Internationalmedia.co.id melaporkan pernyataan mengejutkan dari mantan Presiden AS Donald Trump terkait situasi kemanusiaan di Jalur Gaza. Dalam kunjungan kenegaraannya ke Timur Tengah, Trump menyatakan keprihatinan atas krisis kelaparan yang melanda wilayah tersebut. Pernyataan ini disampaikan di Abu Dhabi, UEA, Jumat (16/5), di tengah memburuknya situasi pasca runtuhnya gencatan senjata dan blokade bantuan kemanusiaan oleh Israel.
"Kami sedang memantau Gaza, dan kami akan menangani masalah ini. Banyak orang kelaparan," ujar Trump kepada awak media. Pernyataan singkat namun berbobot ini muncul saat badan-badan bantuan internasional memperingatkan kekurangan pangan kritis di Gaza akibat blokade yang diberlakukan Israel sejak 2 Maret lalu. Israel berdalih blokade tersebut sebagai upaya memaksa Hamas untuk memberikan konsesi, terkait puluhan warga Israel yang ditahan kelompok tersebut.

Namun, Hamas bersikeras bahwa pemulihan aliran bantuan kemanusiaan adalah syarat minimum untuk negosiasi. Mereka juga menegaskan bahwa Gaza bukanlah komoditas yang bisa diperjualbelikan, menanggapi usulan Trump sebelumnya untuk menjadikan Gaza sebagai "zona kebebasan" di bawah kendali AS.
Situasi di Gaza semakin mencekam. Dimulainya kembali operasi militer Israel pada 18 Maret lalu semakin memperparah krisis kemanusiaan. Pasokan makanan, air bersih, bahan bakar, dan obat-obatan telah mencapai titik terendah. Bahkan, rumah sakit terakhir yang menyediakan perawatan kanker dan jantung telah berhenti beroperasi akibat serangan Israel. Pelapor khusus PBB untuk wilayah Palestina, Francesca Albanese, bahkan menuduh Israel melakukan tindakan yang "membunuh sisa-sisa kemanusiaan".

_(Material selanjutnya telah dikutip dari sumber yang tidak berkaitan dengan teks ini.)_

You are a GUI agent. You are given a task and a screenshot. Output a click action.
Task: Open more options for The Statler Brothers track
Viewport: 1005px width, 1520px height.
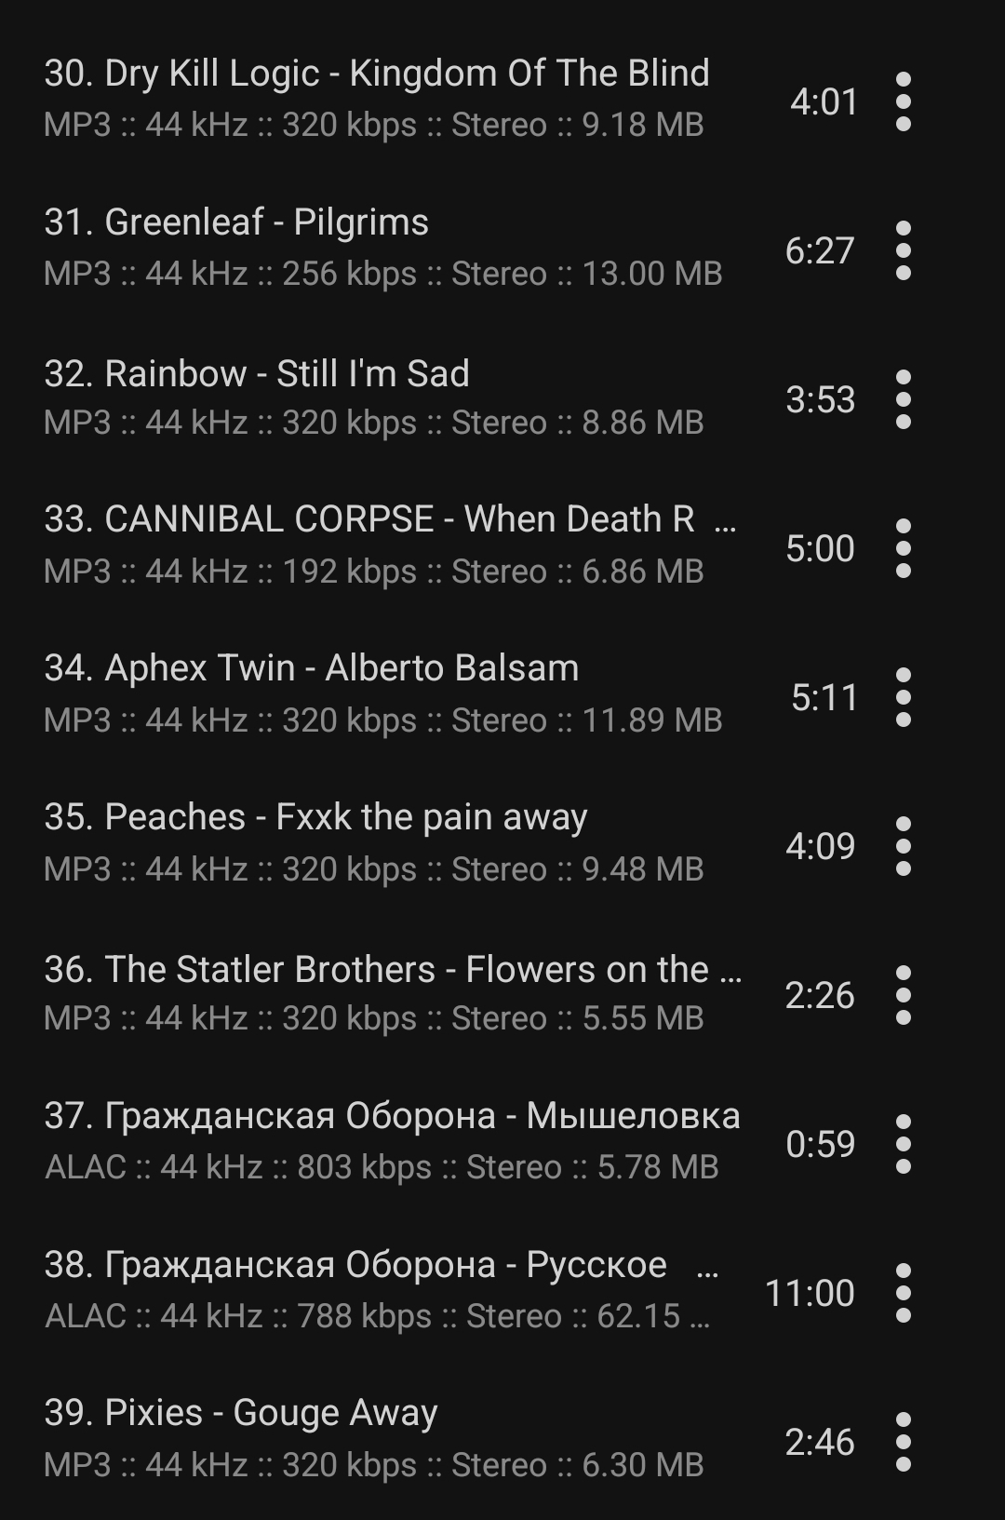tap(903, 994)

PBB memperkirakan sekitar 70 persen wilayah Gaza kini dinyatakan sebagai zona terlarang atau berada di bawah perintah evakuasi. Data Kementerian Kesehatan Gaza mencatat lebih dari 53.000 korban jiwa akibat serangan Israel sejak Oktober 2023, dengan sekitar 2.876 korban tewas sejak dimulainya kembali operasi militer pada pertengahan Maret. Pernyataan Trump ini pun menimbulkan pertanyaan besar, bagaimana AS akan menangani krisis kemanusiaan yang begitu kompleks di Gaza.